Hence, I feel more comfortable and connected eating xiaochi at Wanguochun, as I can imagine myself having a home-made, late-afternoon snack in one of the many residences by the Qinhuai river back in the late Imperial period. After that, I could either step out of the door and take a walk on the bustling street, or retreat to my garden and feed my red carps.

And guess what, there is indeed a classical Chinese garden behind the restaurant. For any civilised residence in late Imperial China, a garden (which by definition includes at least a pond, a bridge, a pavilion, and a mini mountain landscape made with porous rocks) is both a luxury and a must. It is like, to some extent, what a well-maintained lawn means for middle-class American homes. For playwright, fiction writer, book editor and publisher, Li Yu, however, his garden was the centre of his life in Nanjing.

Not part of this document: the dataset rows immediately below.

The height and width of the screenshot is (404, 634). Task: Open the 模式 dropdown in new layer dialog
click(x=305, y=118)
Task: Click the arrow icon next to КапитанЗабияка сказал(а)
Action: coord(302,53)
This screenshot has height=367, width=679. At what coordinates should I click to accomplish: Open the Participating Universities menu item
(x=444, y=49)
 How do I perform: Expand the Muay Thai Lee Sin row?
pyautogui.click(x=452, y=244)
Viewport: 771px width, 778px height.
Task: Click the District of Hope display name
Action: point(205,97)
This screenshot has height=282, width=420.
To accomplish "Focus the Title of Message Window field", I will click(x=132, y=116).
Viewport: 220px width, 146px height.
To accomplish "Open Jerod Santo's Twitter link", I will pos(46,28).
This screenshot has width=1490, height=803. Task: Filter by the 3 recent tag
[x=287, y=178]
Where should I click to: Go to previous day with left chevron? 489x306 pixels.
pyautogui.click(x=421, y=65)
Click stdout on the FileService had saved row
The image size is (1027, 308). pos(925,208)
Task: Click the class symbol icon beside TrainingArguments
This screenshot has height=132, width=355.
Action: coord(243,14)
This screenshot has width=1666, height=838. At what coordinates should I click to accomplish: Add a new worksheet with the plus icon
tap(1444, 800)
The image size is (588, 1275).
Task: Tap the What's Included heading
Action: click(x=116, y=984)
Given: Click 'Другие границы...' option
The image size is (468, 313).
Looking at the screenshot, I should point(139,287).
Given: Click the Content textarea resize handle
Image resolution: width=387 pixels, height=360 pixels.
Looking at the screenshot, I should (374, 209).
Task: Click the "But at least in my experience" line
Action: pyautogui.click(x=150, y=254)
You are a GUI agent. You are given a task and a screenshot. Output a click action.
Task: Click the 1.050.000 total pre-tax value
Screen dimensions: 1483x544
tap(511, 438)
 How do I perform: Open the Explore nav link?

It was where his private theatre troupe rehearsed and performed his plays, and where he entertained the most prominent cultural figures of his day. Even his publisher-cum-bookstore was named after the garden.

Today, free entry to the garden is afforded by dining at Wanguochun or staying in the hotel. The entrance for others who need pay does not look very appealing, which keeps it empty and quiet most of the time. Like all classical gardens, it is supposed to capture the beauty of every season; now is the best time for plum blossoms. In warmer evenings, kunqu opera performances are staged over the water, as a tribute to Li’s kunqu troupe which used to perform here for his guests. 

“Shanghai may have a higher standard of living, but Nanjing has a better quality of life,” said my fellow diner. It was perhaps for the same reason that, while living in Nanjing, Li wrote and published “Leisure Notes” (闲情偶寄) , a collection of essays about how to appreciate, enhance and renew the experiences of everyday life, with topics ranging from garden design to indoor furnishings, music to women’s outfits, choosing pets to the art of sleeping. His gastronomic comments in the book would resonate with any Huaiyang cook of the modern day. 

Now while I enjoy the simple yet refined food and wander in  Wanguochun’s new Mustard Seed Garden, to go on and eventually rejoin in the liveliness along the streets around Laomendong, I feel that something of the old Nanjing is still alive, remaining today amid the modern constructions and reconstructions of urban life.